Поссав, я присел на холмик и стал кушать пирожок с повидлом, спизженный мною на базаре. Он был уже холодный. А ногой трогал машинально берцовую кость, что высовывалась из могилки. Наконец, вытащил её всю из земли и приложил к своей ноге. Пришлась отлично. Мой размер. Класс. Беру, заверните на хуй. Потом и череп там нашёлся. Шёл дождь. Было мокро, противно. Я немного побегал и поиграл с черепушкой, как с мячиком. Параша повернулась ко мне широким задом и храпела уже махровым храпом. Наигравшись вдоволь, я стал вспоминать от нехуй делать босоногое детство, когда мы голодали и ели натуральное говно. А что делать? Жить-то хочется. Дело было после войны. Кругом одни развалины. Люди все тоже с разъёбанной начисто психикой. Просто дебильные психопаты. Орали друг на друга до хрипоты и постоянно норовили разбить один другому ебальники. Но мы, пацаны, тоже дикие были. Однажды, насмотревшись военных фильмов, мы решили напасть на школу и замочить на хуй всех учителей. Наняли для этой цели дядю Федю, извозчика. Он был убийца и всю жизнь, считай, провёл в дурдоме. Однако, пребывание в дурке пошло человеку, кажется, только на пользу. На вид он был очень здоровый, краснощёкий и энергичный. К тому же, очень приветливый и пах отлично навозом, потому что постоянно пьяный засыпал на конюшне. Федя был добрый. Он катал нас на санях и при этом заразительно смеялся, показывая крепкие белые большие зубы. Завидя нас издалека, он подлетал на своих лёгких саночках и желал нам "доброго здоровьечка".

Итак, мы его уговорили. Поставили на дровни пулемёт, который недавно только отыскали в лесу, и вперёд. За Родину! Как в кино прямо. Пел в ушах резкий и дерзкий ветер. Нам всё было по хую. Замочим гадов, а потом будь что будет. "Эгей, ребятушки!" - дико орал Федя, который видел в учение одну беду и нам очень сочувствовал. Сам в расстегнутом полушубке, вытертой больничной синей ушанке, во рту лихая папироска прыгает от одного края к другому. По накатанной дорожке мы летели к нашей школе. Надо вставить учителям-мучителям по самые помидоры. Как они нас достали!

Вот это промелькнуло у меня перед глазами, пока отдыхали с Парашей на кладбище. Потом наступило утро. Оживились птички на больших мрачных деревьях. Они хорошо питались за счет умерших. Были толстые и малоподвижные. Да тут и нам кой чего перепало. На могилах люди постоянно оставляют чего-нибудь выпить. Похмелились с девкой неслабо. Чуть придя в себя, я сразу повалил ее на старую фуфайку. Она широко раздвинула ноги и тяжело запыхтела. Дырка у нее была очень удобная: прямо по центру.

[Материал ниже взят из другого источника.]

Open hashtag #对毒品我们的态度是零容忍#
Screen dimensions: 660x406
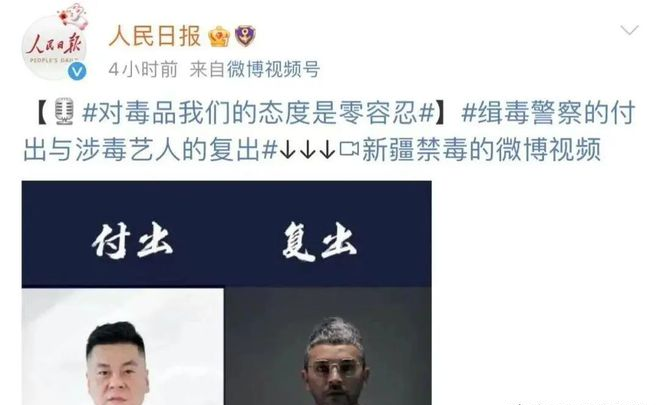(258, 113)
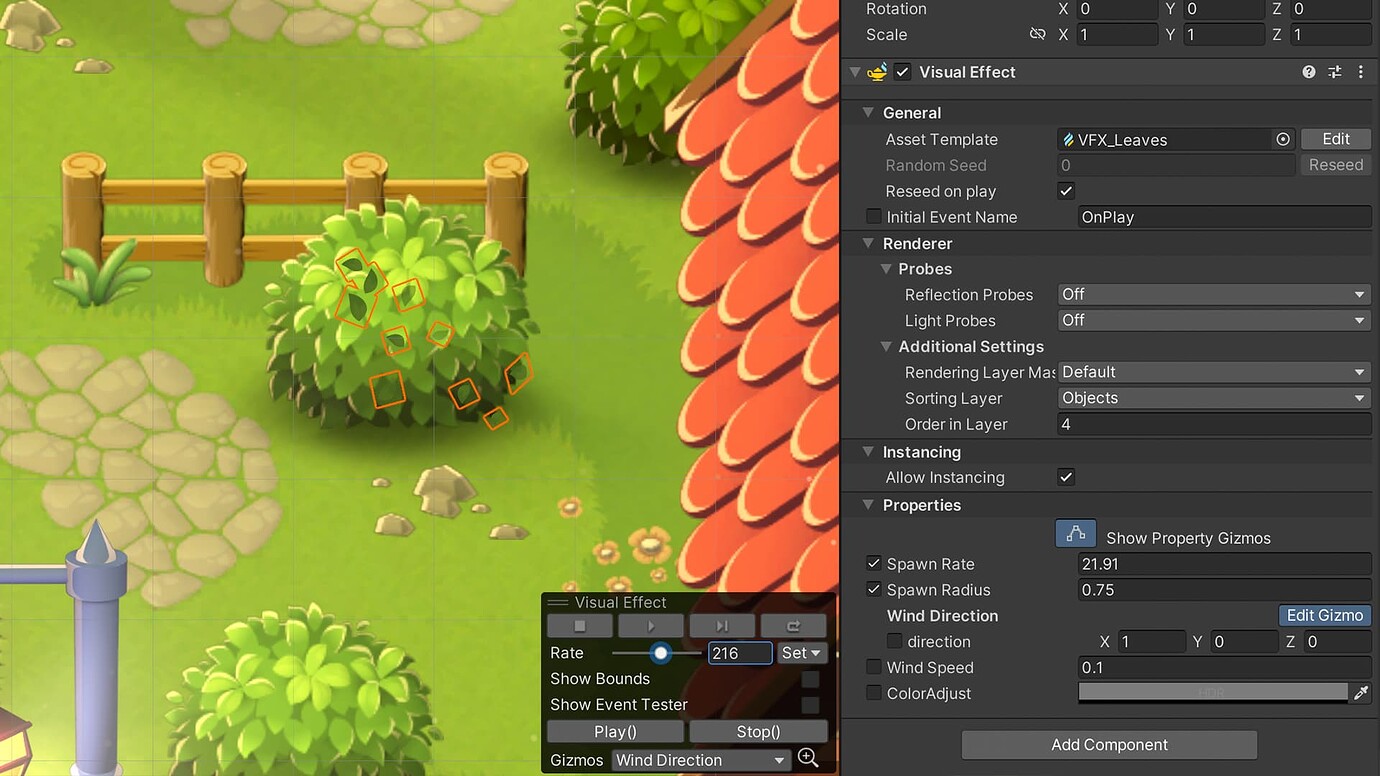Click the Show Property Gizmos icon
Viewport: 1380px width, 776px height.
[1075, 533]
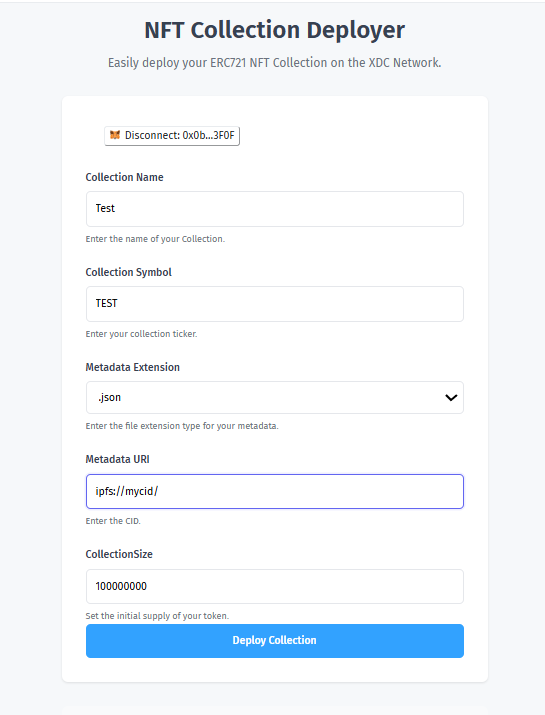Click the ERC721 XDC Network subtitle
Screen dimensions: 545x715
pos(275,62)
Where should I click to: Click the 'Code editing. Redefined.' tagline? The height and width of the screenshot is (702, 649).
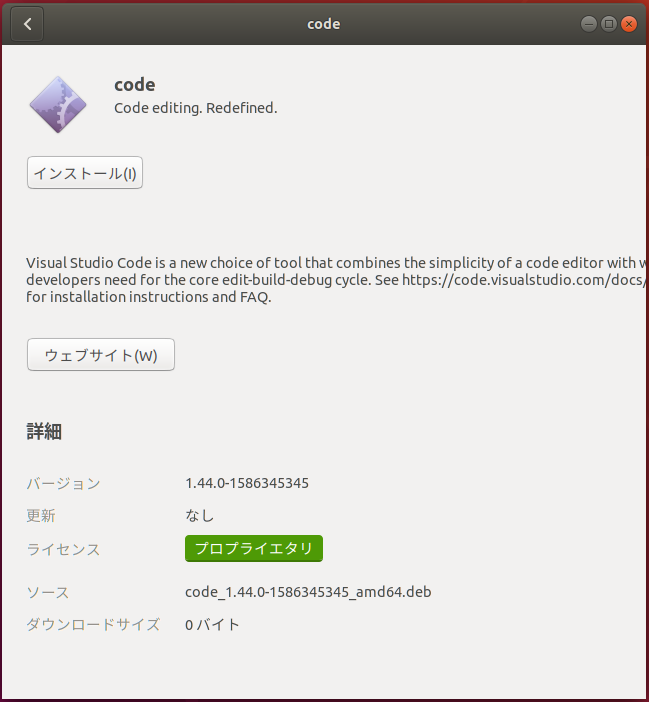click(196, 108)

Вот за этим самым делом и накрыл нас сторож Малафеев, который, один хуй, считал, что нет порядка, с тех пор как Сталин откинул копыта. С тех пор он на все забил, считая что все люди это только потенциальное удобрение для кладбищенского огорода. Сам он разбил тут на погосте грядки и выращивал всякие овощи, которые действительно превосходили свои обычные размеры. Урожаи снимал мужик отменные и всегда приглашал нас по ходу вечно голодных.